在生命活动的精密调控中，细胞通过无膜结构的生物分子凝聚体（biomolecular condensates）高效组织生化反应。这些由多价支架蛋白动态组装形成的"液态隔间"，既能作为信号传导的枢纽，又可充当生物分子的存储仓库。然而科学家们长期面临一个关键瓶颈：如何像操控开关般精确控制这些凝聚体的形成与解体？现有工具要么缺乏靶向特异性，要么无法同时操控蛋白质和核酸，严重制约了对相分离现象的深入研究及其应用开发。

韩国科学技术院（KAIST）的Won Do Heo团队在《Nature Communications》发表的突破性研究，带来了名为RELISR（Reversible Light-Induced Store and Release）的光控可逆存储释放系统。这个精巧的分子装置融合了三种核心元件：形成多价支架的寡聚化蛋白（如四聚体DsRed）、蓝光敏感的PixD/PixE异源寡聚系统，以及特异性结合靶标的纳米抗体（VHH_GFP）或MS2衣壳蛋白（tdMCP）。通过系统优化各模块的化学计量比，研究人员成功构建出在黑暗条件下自发组装、蓝光照射时快速解离的人工凝聚体平台。
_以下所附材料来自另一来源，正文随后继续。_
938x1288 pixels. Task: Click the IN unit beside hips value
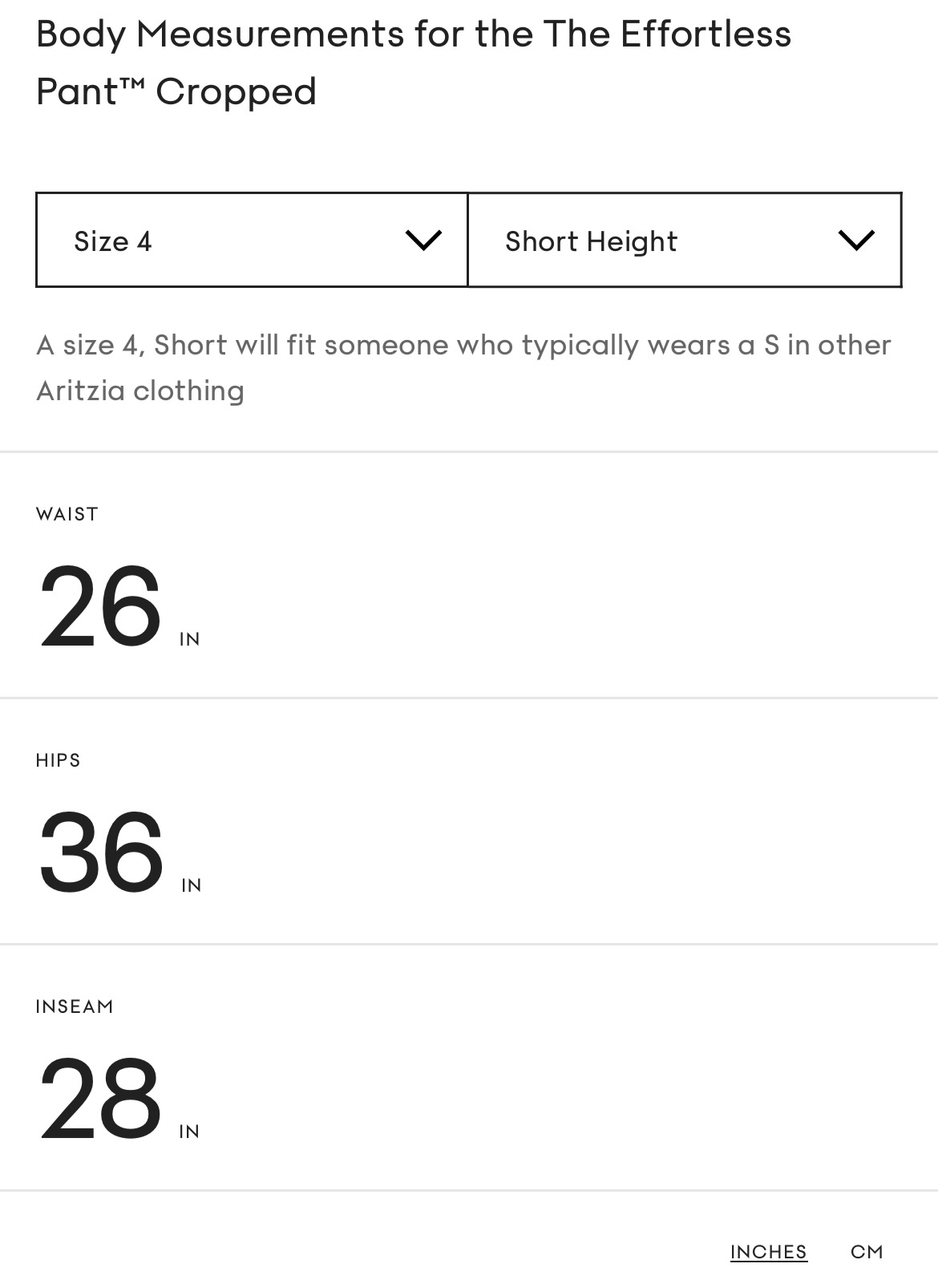pyautogui.click(x=192, y=885)

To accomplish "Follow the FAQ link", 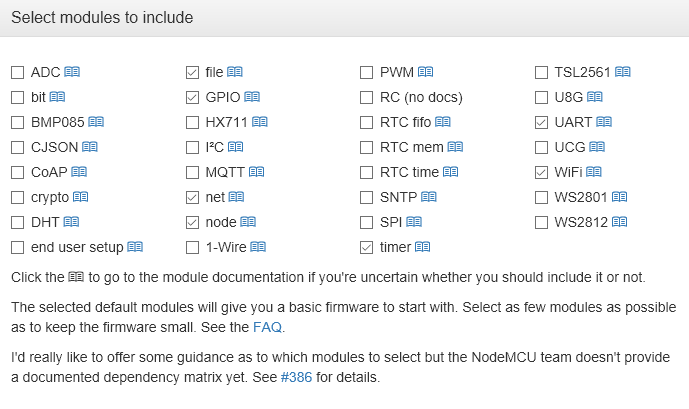I will (x=266, y=327).
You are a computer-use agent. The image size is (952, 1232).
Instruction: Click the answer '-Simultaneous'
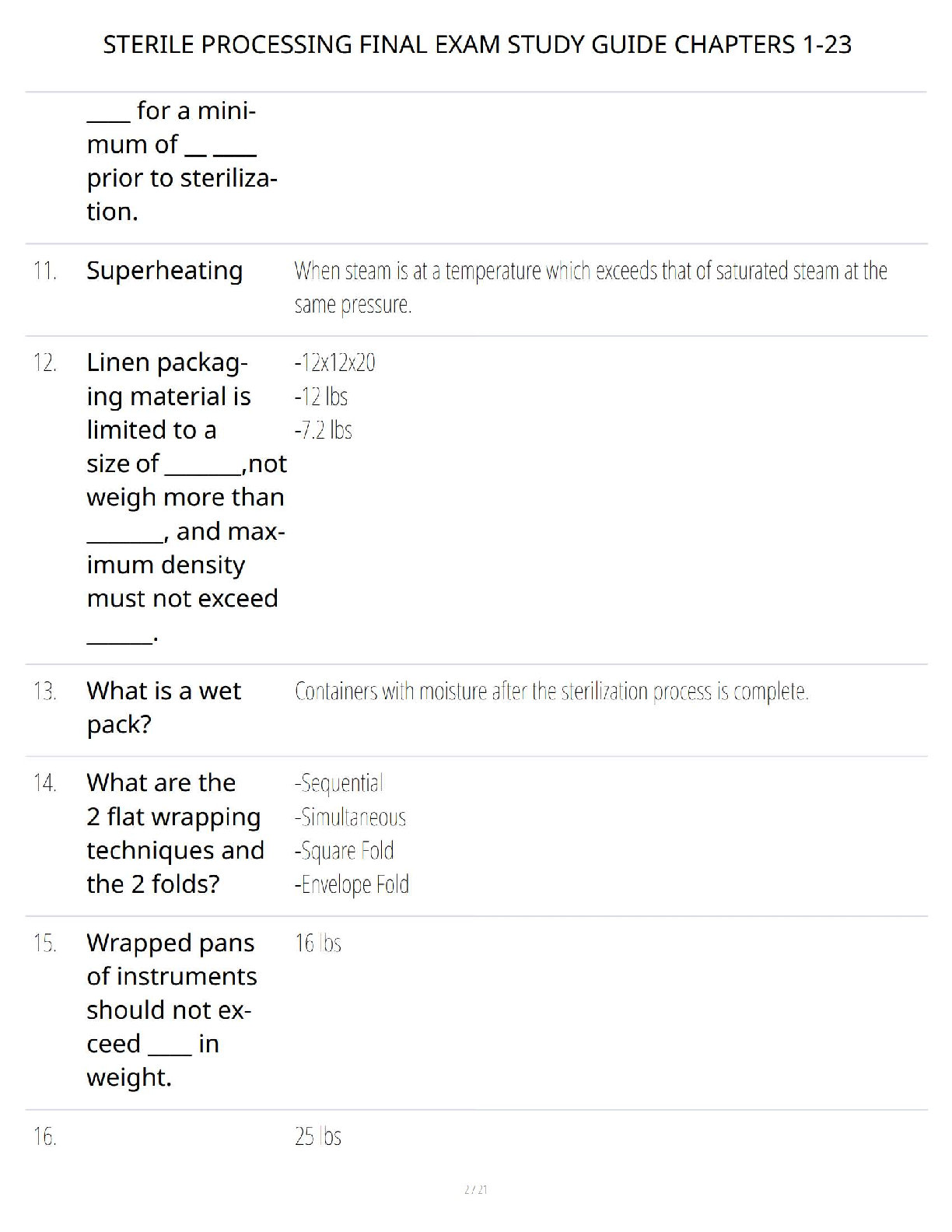click(x=350, y=817)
关键技术路线包含四个关键环节：（1）基于PixD₁₀-PixE₄超分子复合体的光响应骨架设计；（2）通过荧光漂白恢复（FRAP）实验验证凝聚体稳定性；（3）采用荧光原位杂交（FISH）追踪mRNA定位；（4）建立活体小鼠模型验证光控基因表达。实验样本涵盖HeLa细胞、原代海马神经元和BALB/c小鼠等多层次模型。

设计光响应性容器系统

通过系统筛选12种不同价态组合，发现DsRed-PixD（四聚体）与SNAPtag-PixE（单体）的组合兼具高簇形成率（85.7%）和优异的光响应性（95.57%）。局部光照实验显示，特定凝聚体可在24秒内完全解离，释放的组分扩散至胞质而非发生光漂白。

蛋白质存储与释放调控

GFP纳米抗体修饰的Protein-RELISR对单体EGFP的捕获效率（Pearson系数0.9574）显著高于多聚体EGFP-AD（0.8797）。有趣的是，串联双纳米抗体（VHH_GFP×2）显著提升了对十二聚体EGFP-AD的捕获效率。FRAP实验证实凝聚体流动性仅4.4%，确保货物分子的稳定存储。

神经元中的精准操控

在原代海马神经元中，RELISR成功实现亚细胞区室的精确调控。局部光照胞体区域后，刺激区域EGFP信号下降82.6%（F₂₅/F₀=0.174），而相邻区域因扩散效应增加40.7%。

功能性蛋白的时空激活

在NIH3T3成纤维细胞中，光控释放Vav2（RhoGEF）使细胞圆形度增加1.3倍（P=0.0459）。类似地，Rac1、Cdc42等Rho GTP酶的释放均引发显著形态变化。PTEN-GFP的局部释放更导致PI(3,4,5)P₃水平下降16.9%，证实信号通路的精确调控。

mRNA翻译的光控开关

针对含24个MS2结合位点（MBS）的CFP-mRNA，tdMCP修饰的mRNA-RELISR使其翻译效率降低67%（P=0.0002）。免疫印迹显示光照后CFP表达量增加71.6%（P=0.0059）。活体实验中，光激活组小鼠的荧光素酶信号是对照组的8.5倍。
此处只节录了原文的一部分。